Here is my attempt at the lm_jump() function.

function lm_jump(n, x, x_roll_bv) result(res)
   integer(ip), intent(in) :: n
   real(wp), intent(in)    :: x(:), x_roll_bv(:)  ! (1:n)                                                                        
   integer(ip) :: i
   real(wp)    :: res, max_z, c, z, log_n
   real(wp), parameter :: log_pi = log(pi), s2log_pi = sqrt(2*log_pi)
   log_n = log(real(n,kind=wp))
   max_z = -huge(max_z)
   do i = 1, n
      max_z = max( max_z, (abs(x(i)) / sqrt(x_roll_bv(i) / (k - 2))) )
   end do
   c = sqrt(2*log_n) / 0.8_wp - (log_pi + log(log_n)) / (1.6_wp * s2log_pi)
   z = (max_z - c) * 0.6_wp * s2log_pi
   res = 1.0_wp - exp(-exp(-z))
end function lm_jump

The main thing here is to eliminate the allocate() for the temporary array whose elements are only referenced once. I left in the do loop, but of course that could be replaced with an array expression. The compiler is probably smart enough to produce the same code in both cases. I probably prefer the do loop in this case to the array expression.
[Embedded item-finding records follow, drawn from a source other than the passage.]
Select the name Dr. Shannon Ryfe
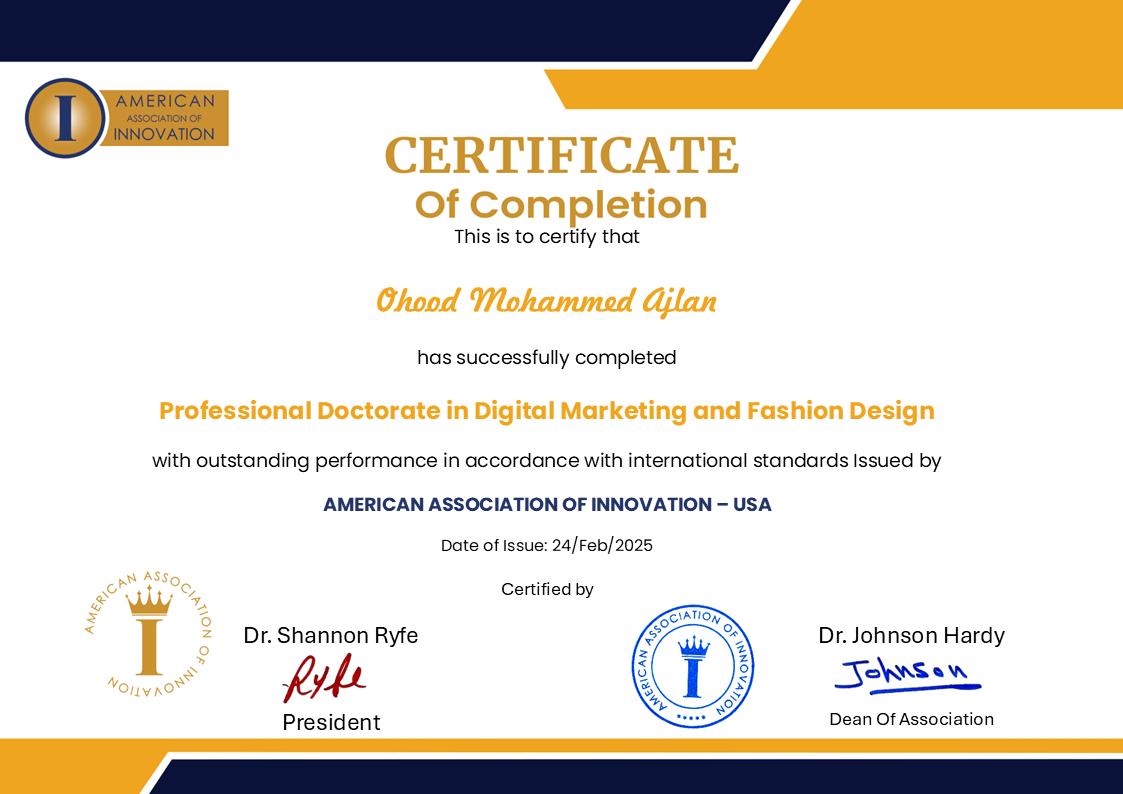Image resolution: width=1123 pixels, height=794 pixels. pos(331,635)
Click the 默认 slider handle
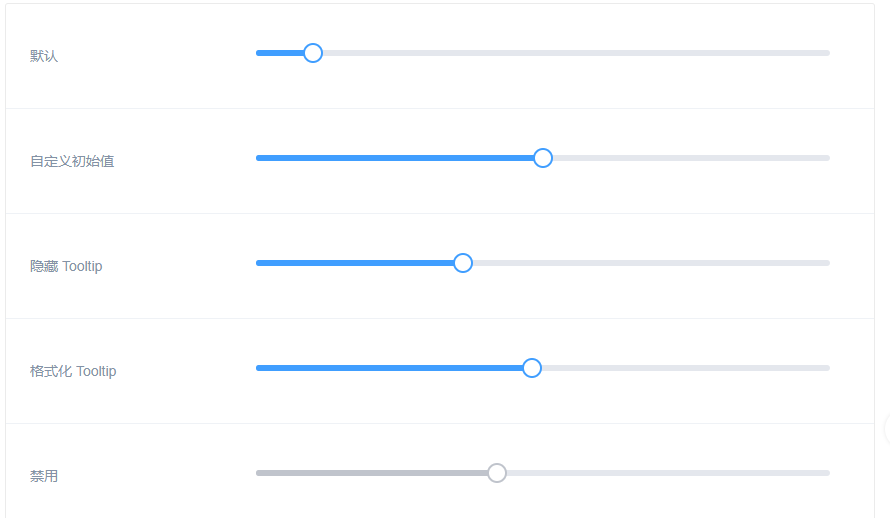The width and height of the screenshot is (890, 518). tap(313, 53)
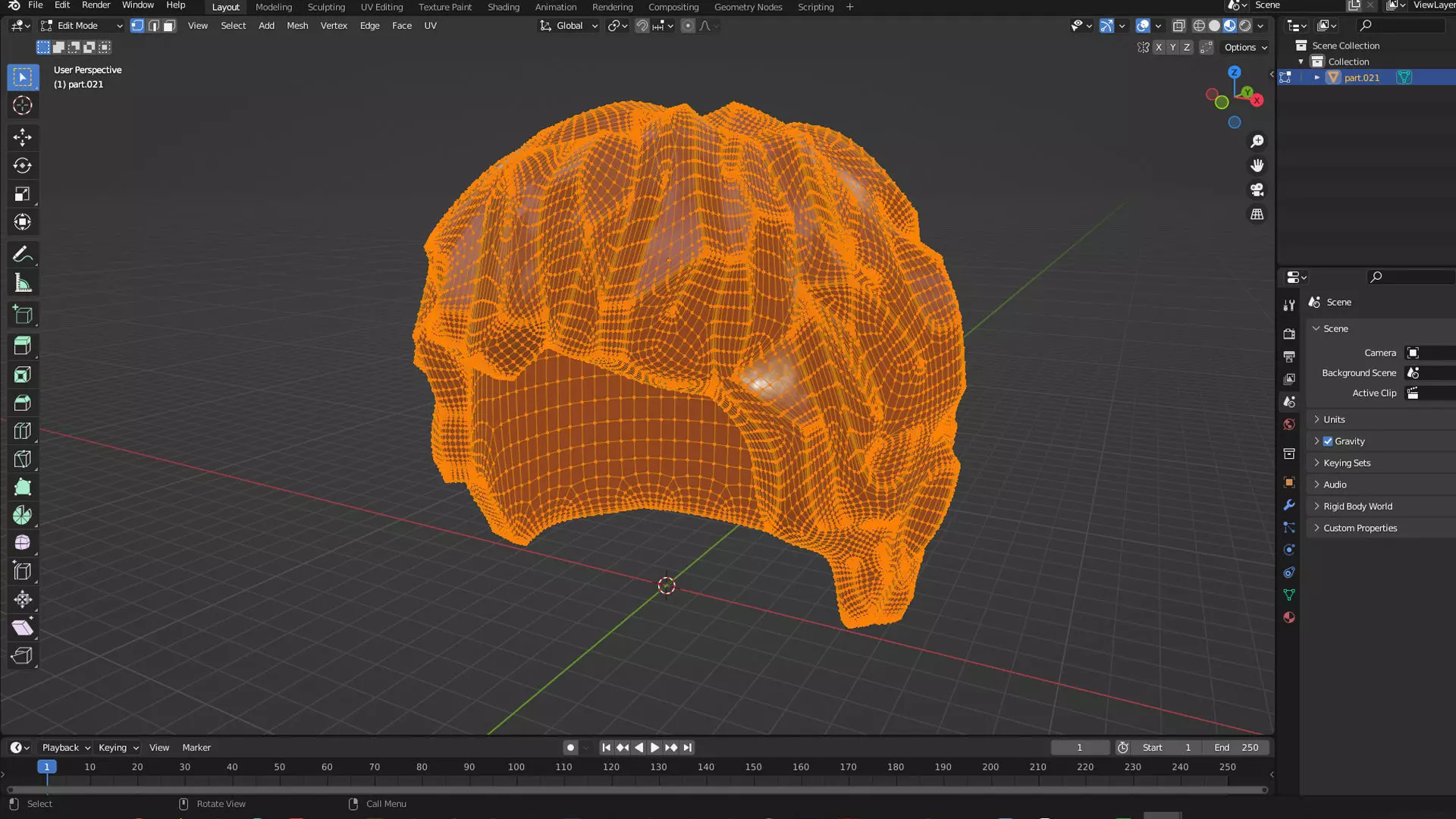This screenshot has height=819, width=1456.
Task: Open the Mesh menu
Action: pyautogui.click(x=297, y=26)
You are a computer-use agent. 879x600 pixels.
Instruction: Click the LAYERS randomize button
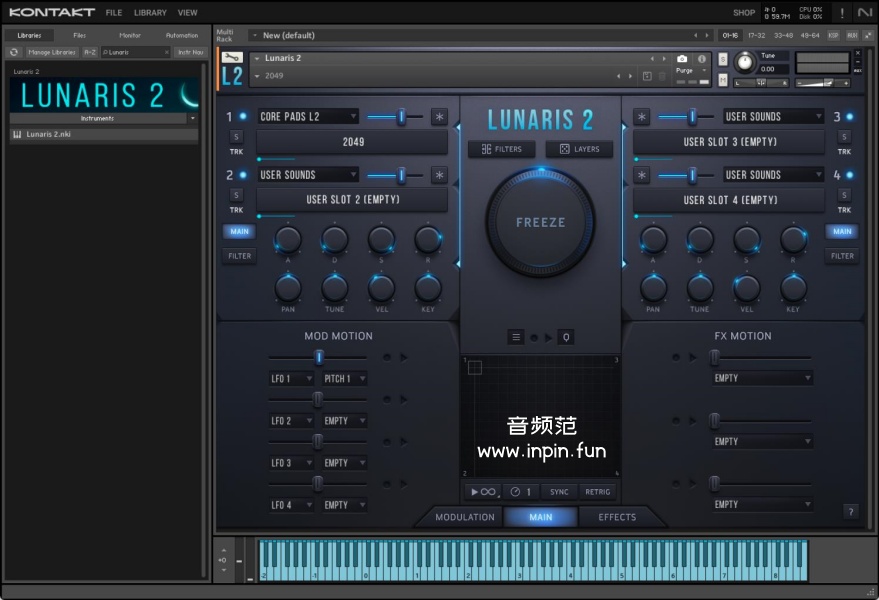tap(579, 149)
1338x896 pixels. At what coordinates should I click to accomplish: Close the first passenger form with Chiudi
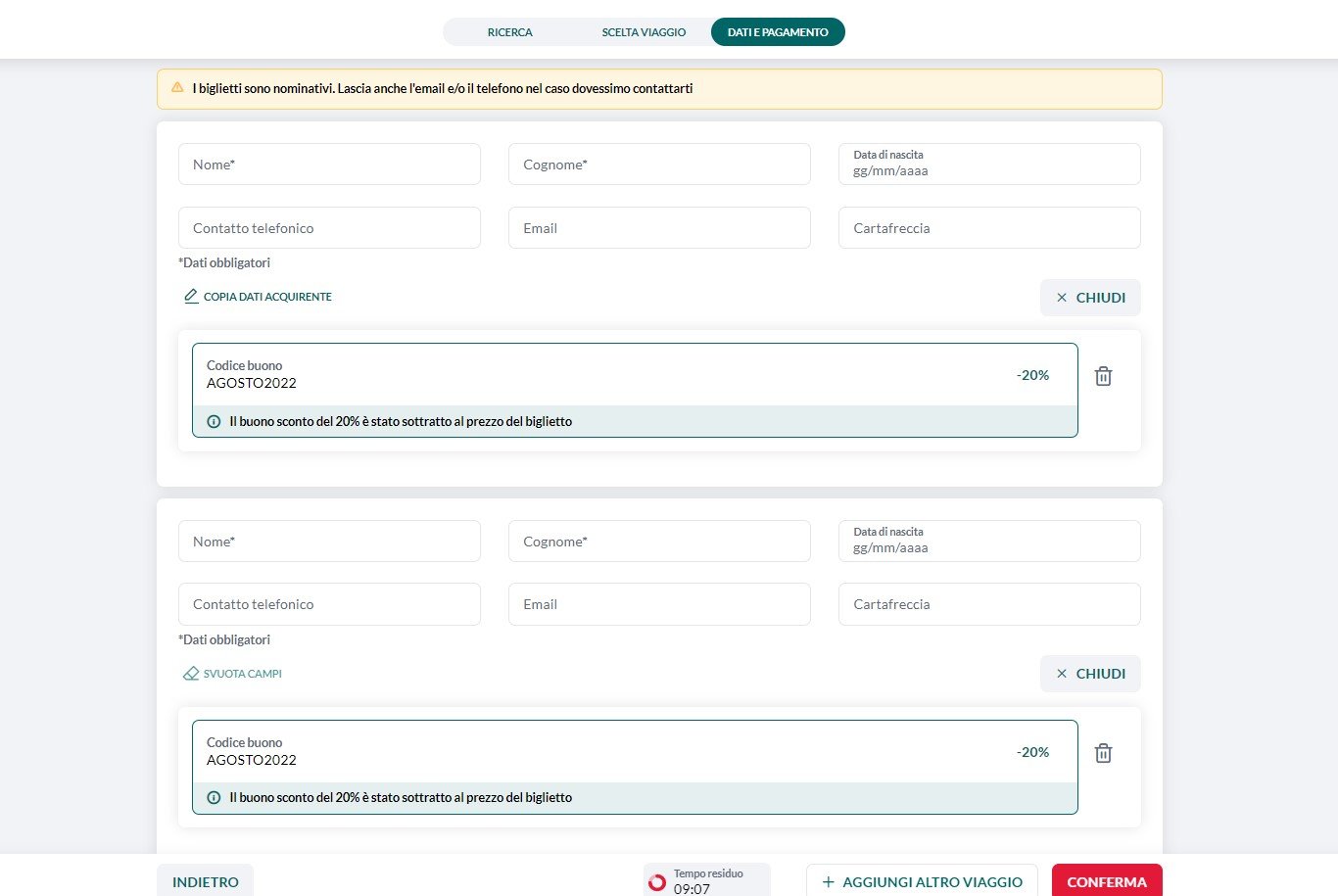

The other things are replacing all of the **(1.0/2.0) with SQRT() and factoring out some constant terms. An optimizing compiler would probably have done that last part anyway, but it also clarifies the code a little to see what is constant and what are variables. I also eliminated the double reciprocal in the expression, as others had already recognized.

I also changed the array declarations to assumed shape. I probably should have done that for the other function too. It isn’t a big deal, but if you were to ever call either of those original functions with an array slice of some kind, it would invoke copy-in/copy-out and would cost some extra overhead. The assumed shape declarations avoid that possibility.

The original codes had an annoying mishmash of real(8) declarations and d exponents. There is no need for that, just declare the integer parameter wp and use it consistently throughout. Then it is easy to change if you want to change kinds, and also there is no chance of mixed kinds in the expressions.